There is no word for silly in german.
Instead, all german words pertaining to silly, also have an untranslatable connotation, a flavour to them, such as "silly, but with a deep undertone of contemplative thought as to how I ended up in this predicament", and so forth.
No single German word is equivalent to all of the English language uses of the word "silly". There are however individual German words for the English contextual equivalents.
Extreme ironing used to be fun sport but when Rowenta started sponsoring the UK team in the championships it's now only "commercial sponsorship and exploitation"

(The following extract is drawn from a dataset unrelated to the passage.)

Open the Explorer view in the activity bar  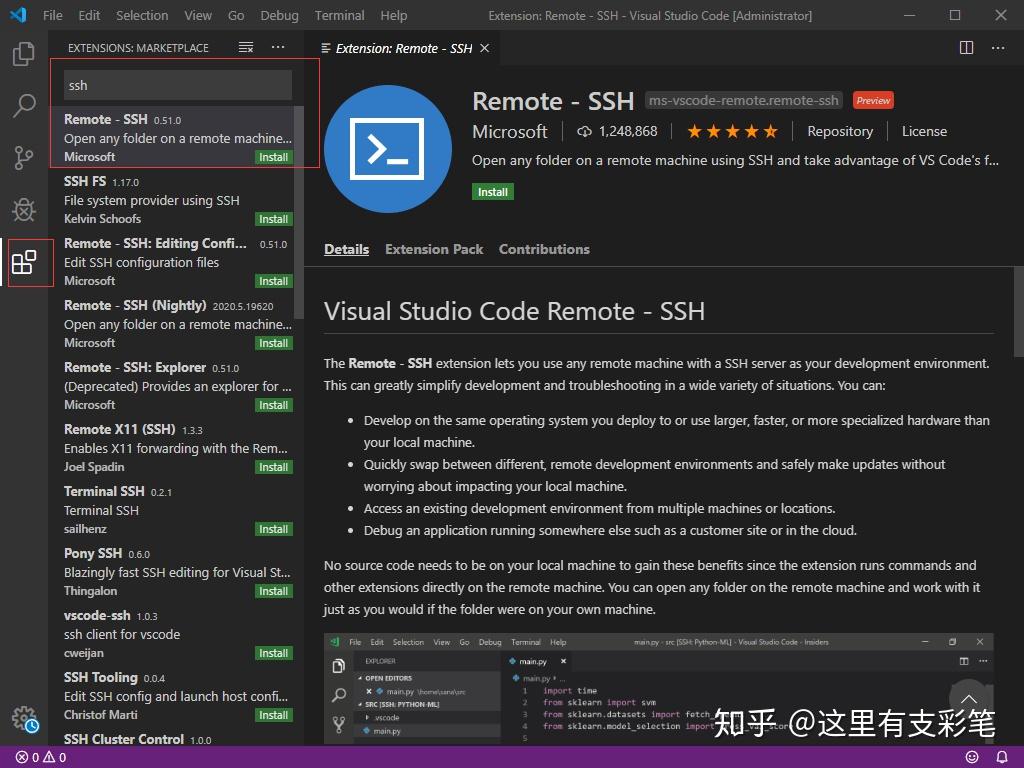click(x=22, y=56)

I invented a new sport a few months ago; extreme rock balancing. It's like regular rock balancing except I did it at the bottom of the sea at least 10 meters deep without scuba. I stacked 4 rocks.
It's a combination of freediving and rock balancing.

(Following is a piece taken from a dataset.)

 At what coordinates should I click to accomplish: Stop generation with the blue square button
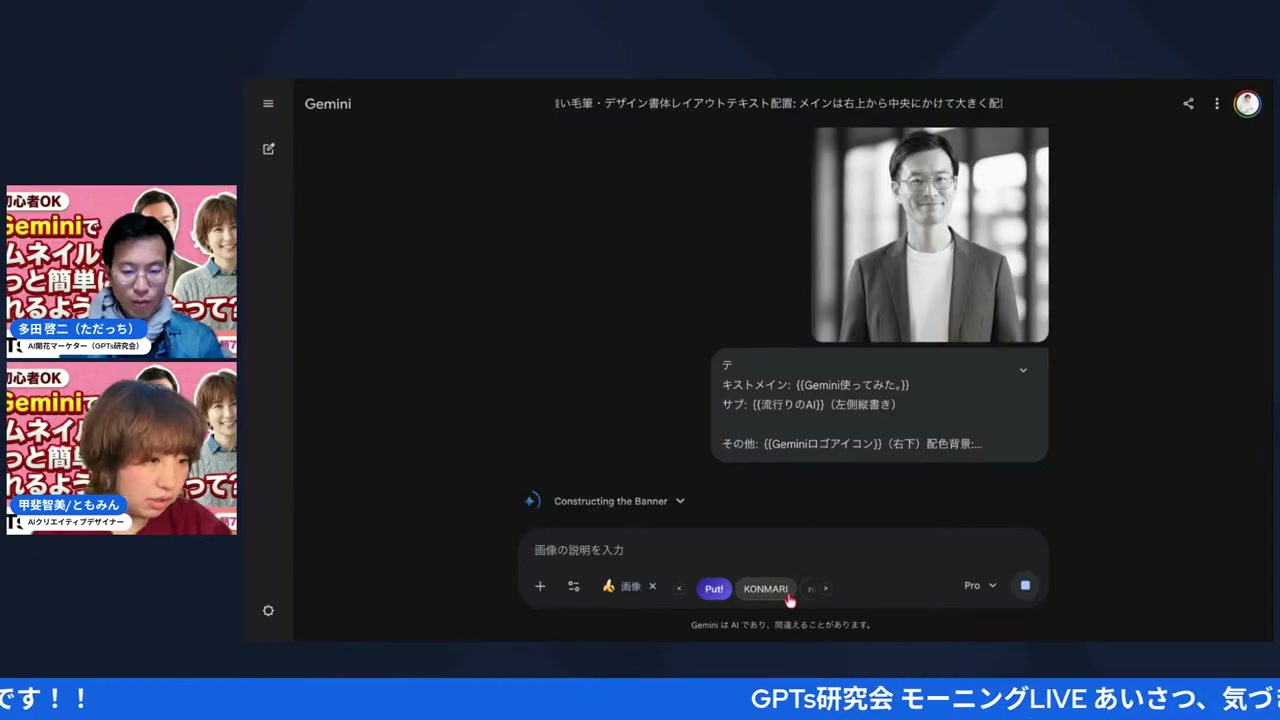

What percentage of these people do you think do this and then DON'T post an image / video of it somewhere to get views? I would guess it rounds down to 0%.
It's pure attention seeking. And it also might be fun.
This can be explained by the fact that it's clearly a communal sport, though practiced individually. The social and sharing aspect is clearly a part of the sport.
Is commenting on this thread also "attention seeking," because no one does so without making their comments public? Or is it a form of social behavior?
> What percentage of these people do you think do this and then DON'T post an image / video of it somewhere to get views? I would guess it rounds down to 0%.
What, just because you haven't seen it? (But seriously, how would we know? You're talking about a group that, by definition, would leave us no evidence to discuss their existence)
For example SSDs became much more common and affordable over the past 15 years and their parameters also improved. Are there similar improvements in household appliances like irons? Where would one look for an industry overview?